--- MATERIAL SUPPLIED Enclosed Below ---

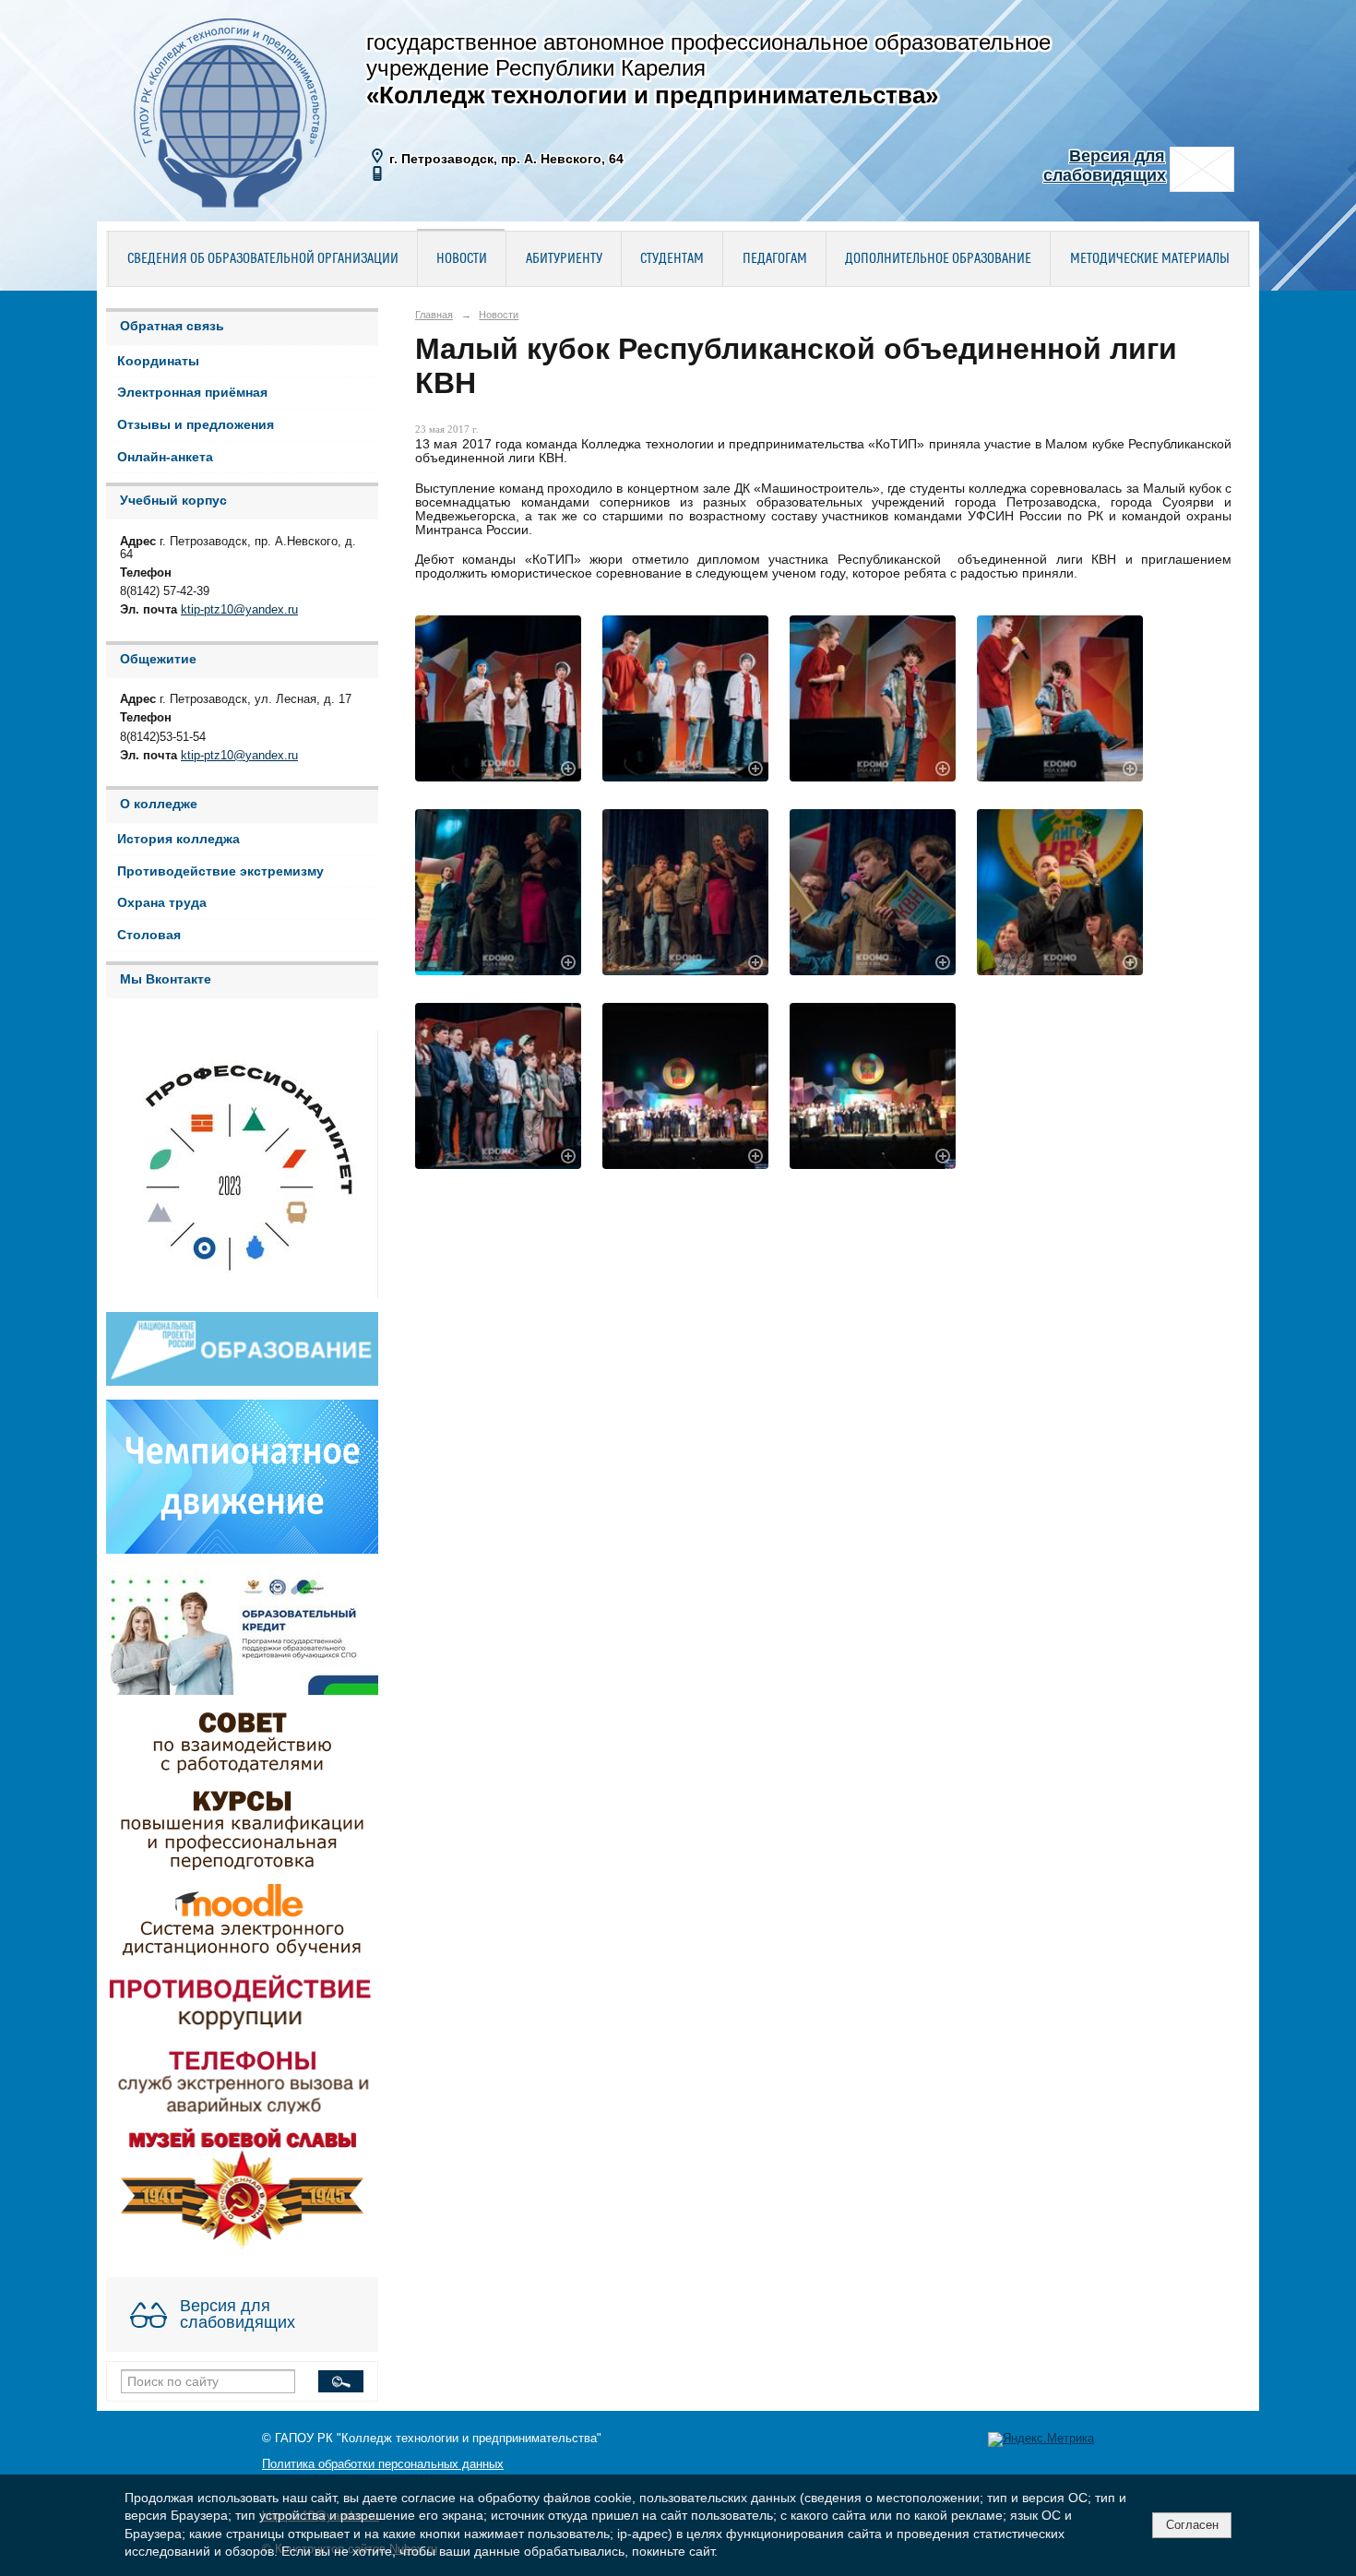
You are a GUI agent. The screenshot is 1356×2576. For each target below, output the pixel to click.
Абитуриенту (564, 259)
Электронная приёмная (192, 393)
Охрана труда (162, 903)
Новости (461, 259)
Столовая (149, 935)
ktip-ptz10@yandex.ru (239, 609)
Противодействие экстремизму (220, 871)
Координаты (158, 361)
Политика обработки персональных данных (383, 2464)
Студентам (672, 259)
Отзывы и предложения (195, 425)
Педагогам (775, 259)
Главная (434, 314)
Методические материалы (1150, 259)
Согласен (1192, 2525)
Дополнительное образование (938, 259)
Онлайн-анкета (165, 457)
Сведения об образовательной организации (262, 259)
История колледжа (178, 839)
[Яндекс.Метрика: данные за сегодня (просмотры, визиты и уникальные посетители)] (1041, 2439)
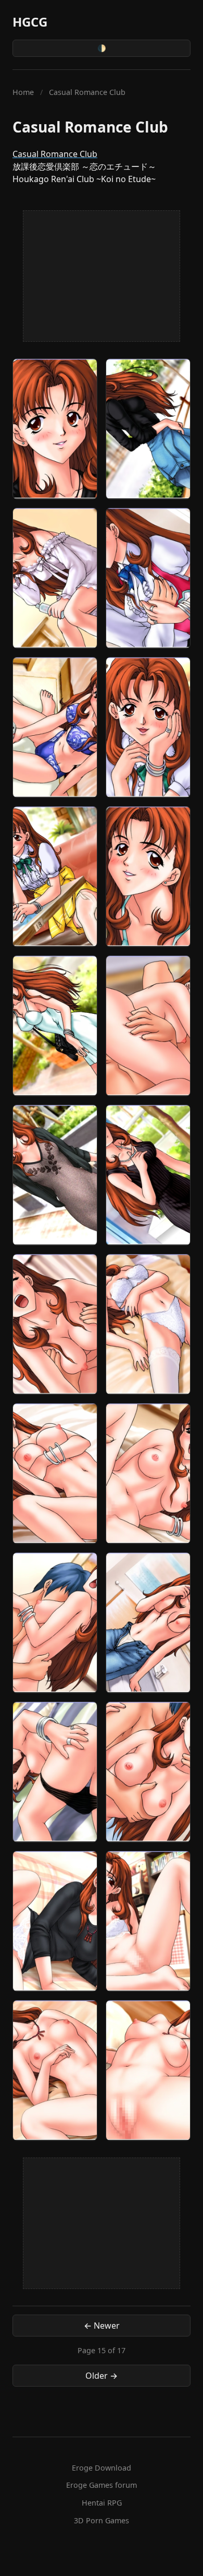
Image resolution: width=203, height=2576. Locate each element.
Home (23, 92)
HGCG (29, 21)
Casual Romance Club (54, 154)
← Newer (102, 2325)
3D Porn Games (101, 2520)
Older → (101, 2375)
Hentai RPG (102, 2503)
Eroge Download (101, 2468)
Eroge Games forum (101, 2485)
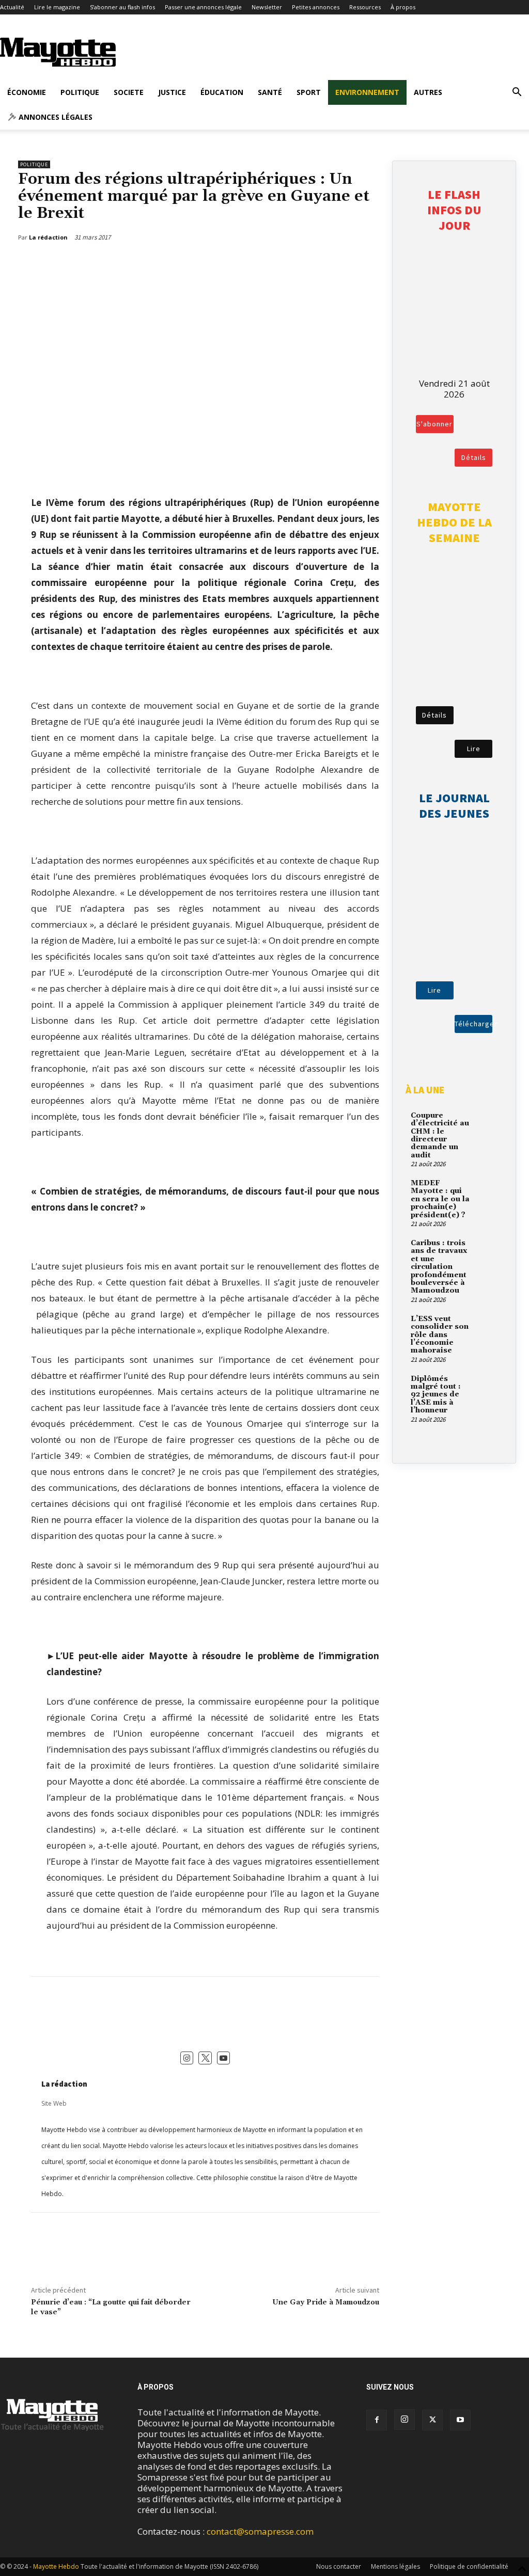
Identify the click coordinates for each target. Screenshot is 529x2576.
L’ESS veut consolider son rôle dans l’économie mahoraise (440, 1335)
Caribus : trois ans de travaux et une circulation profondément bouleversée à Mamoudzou (439, 1266)
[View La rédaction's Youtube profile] (223, 2058)
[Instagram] (404, 2419)
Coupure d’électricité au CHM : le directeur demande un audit (440, 1135)
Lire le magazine (57, 7)
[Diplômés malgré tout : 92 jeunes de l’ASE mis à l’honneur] (486, 1384)
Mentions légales (395, 2566)
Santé (270, 92)
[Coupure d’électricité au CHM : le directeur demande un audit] (486, 1121)
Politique (79, 92)
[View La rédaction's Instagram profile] (187, 2058)
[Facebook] (320, 263)
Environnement (367, 92)
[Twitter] (344, 263)
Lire (473, 748)
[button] (516, 93)
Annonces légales (54, 117)
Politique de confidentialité (469, 2566)
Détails (473, 457)
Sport (309, 92)
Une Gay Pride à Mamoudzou (325, 2302)
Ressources (365, 7)
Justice (172, 92)
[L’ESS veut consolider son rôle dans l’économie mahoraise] (486, 1324)
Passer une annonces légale (203, 7)
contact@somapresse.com (260, 2531)
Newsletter (267, 7)
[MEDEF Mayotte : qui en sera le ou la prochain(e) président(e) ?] (486, 1189)
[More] (368, 263)
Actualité (12, 7)
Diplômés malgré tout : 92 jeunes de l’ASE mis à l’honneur (436, 1395)
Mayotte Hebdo (56, 2566)
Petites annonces (315, 7)
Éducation (221, 92)
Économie (26, 92)
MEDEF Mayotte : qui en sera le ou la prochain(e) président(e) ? (440, 1199)
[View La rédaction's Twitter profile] (205, 2058)
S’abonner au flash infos (122, 7)
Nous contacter (338, 2566)
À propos (403, 7)
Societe (129, 92)
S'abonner (434, 423)
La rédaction (64, 2084)
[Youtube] (460, 2420)
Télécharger (473, 1023)
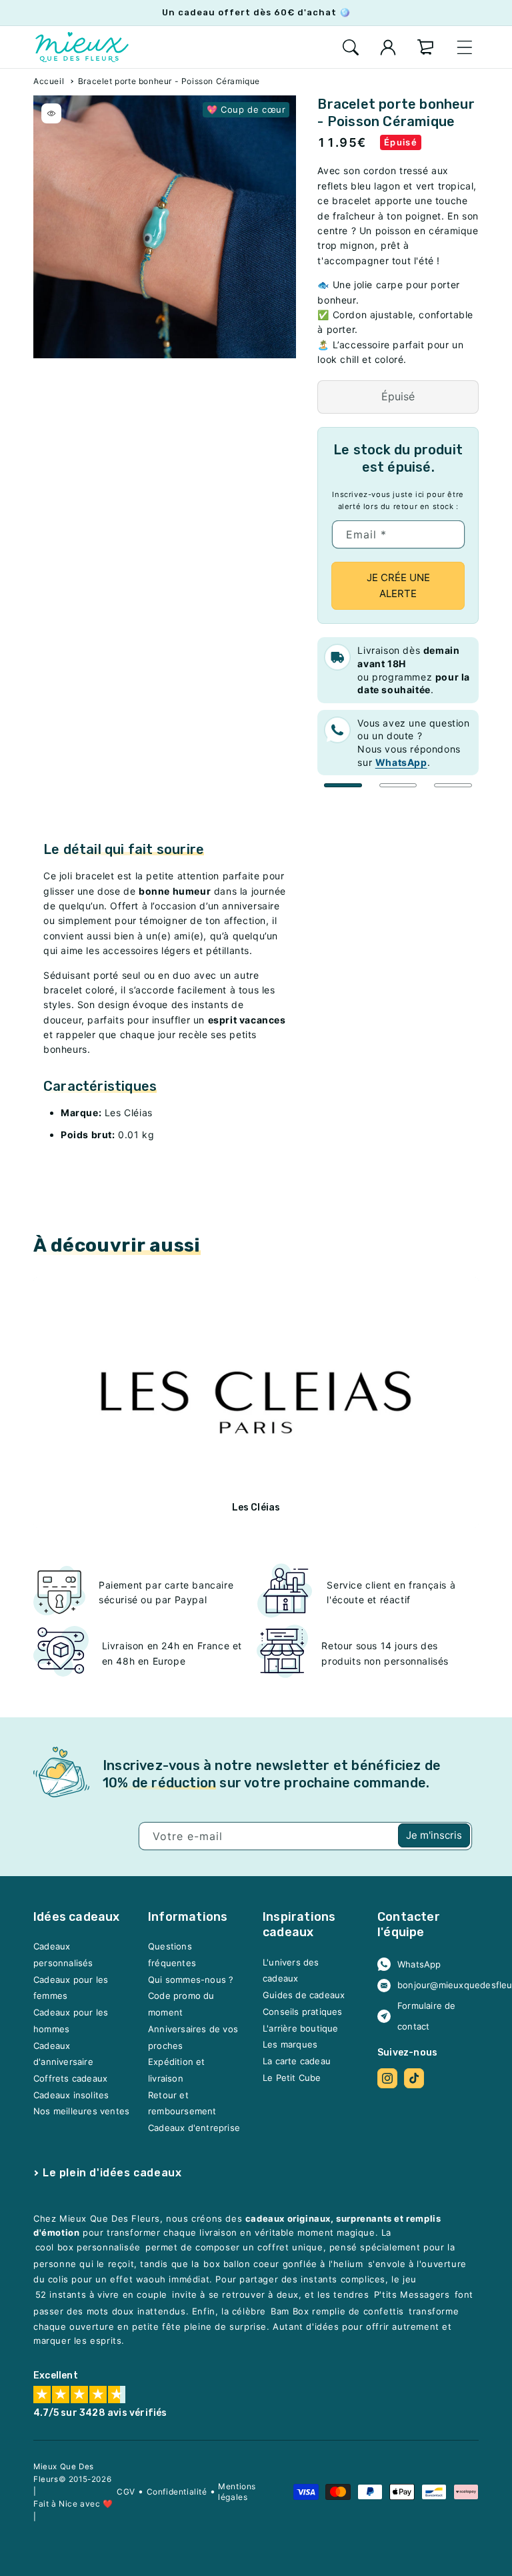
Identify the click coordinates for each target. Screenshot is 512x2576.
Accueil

--- End of Enclosed MATERIAL SUPPLIED ---

* [EXERCISE INSTRUCTIONS]:
Exclude the pictures and give back the rest of the data above exactly as written.

* [PROBLEM SOLUTION]:
You are a GUI agent. The screenshot is 1356×2576. For each target below, output the pixel to click.
Абитуриенту (564, 259)
Электронная приёмная (192, 393)
Охрана труда (162, 903)
Новости (461, 259)
Столовая (149, 935)
ktip-ptz10@yandex.ru (239, 609)
Противодействие экстремизму (220, 871)
Координаты (158, 361)
Политика обработки персональных данных (383, 2464)
Студентам (672, 259)
Отзывы и предложения (195, 425)
Педагогам (775, 259)
Главная (434, 314)
Методические материалы (1150, 259)
Согласен (1192, 2525)
Дополнительное образование (938, 259)
Онлайн-анкета (165, 457)
Сведения об образовательной организации (262, 259)
История колледжа (178, 839)
[Яндекс.Метрика: данные за сегодня (просмотры, визиты и уникальные посетители)] (1041, 2439)
Image resolution: width=203, height=2576. Locate each element.
Home (23, 92)
HGCG (29, 21)
Casual Romance Club (54, 154)
← Newer (102, 2325)
3D Porn Games (101, 2520)
Older → (101, 2375)
Hentai RPG (102, 2503)
Eroge Download (101, 2468)
Eroge Games forum (101, 2485)
Identify the click coordinates for each target. Screenshot is 529x2576.
L’ESS veut consolider son rôle dans l’économie mahoraise (440, 1335)
Caribus : trois ans de travaux et une circulation profondément bouleversée à Mamoudzou (439, 1266)
[View La rédaction's Youtube profile] (223, 2058)
[Instagram] (404, 2419)
Coupure d’électricité au CHM : le directeur demande un audit (440, 1135)
Lire le magazine (57, 7)
[Diplômés malgré tout : 92 jeunes de l’ASE mis à l’honneur] (486, 1384)
Mentions légales (395, 2566)
Santé (270, 92)
[Coupure d’électricité au CHM : le directeur demande un audit] (486, 1121)
Politique (79, 92)
[View La rédaction's Instagram profile] (187, 2058)
[Facebook] (320, 263)
Environnement (367, 92)
[Twitter] (344, 263)
Lire (473, 748)
[button] (516, 93)
Annonces légales (54, 117)
Politique de confidentialité (469, 2566)
Détails (473, 457)
Sport (309, 92)
Une Gay Pride à Mamoudzou (325, 2302)
Ressources (365, 7)
Justice (172, 92)
[L’ESS veut consolider son rôle dans l’économie mahoraise] (486, 1324)
Passer une annonces légale (203, 7)
contact@somapresse.com (260, 2531)
Newsletter (267, 7)
[MEDEF Mayotte : qui en sera le ou la prochain(e) président(e) ?] (486, 1189)
[More] (368, 263)
Actualité (12, 7)
Diplômés malgré tout : 92 jeunes de l’ASE mis à l’honneur (436, 1395)
Mayotte Hebdo (56, 2566)
Petites annonces (315, 7)
Éducation (221, 92)
Économie (26, 92)
MEDEF Mayotte : qui en sera le ou la prochain(e) président(e) ? (440, 1199)
[View La rédaction's Twitter profile] (205, 2058)
S’abonner au flash infos (122, 7)
Nous contacter (338, 2566)
À propos (403, 7)
Societe (129, 92)
S'abonner (434, 423)
La rédaction (64, 2084)
[Youtube] (460, 2420)
Télécharger (473, 1023)
Identify the click coordinates for each target. Screenshot is 512x2576.
Accueil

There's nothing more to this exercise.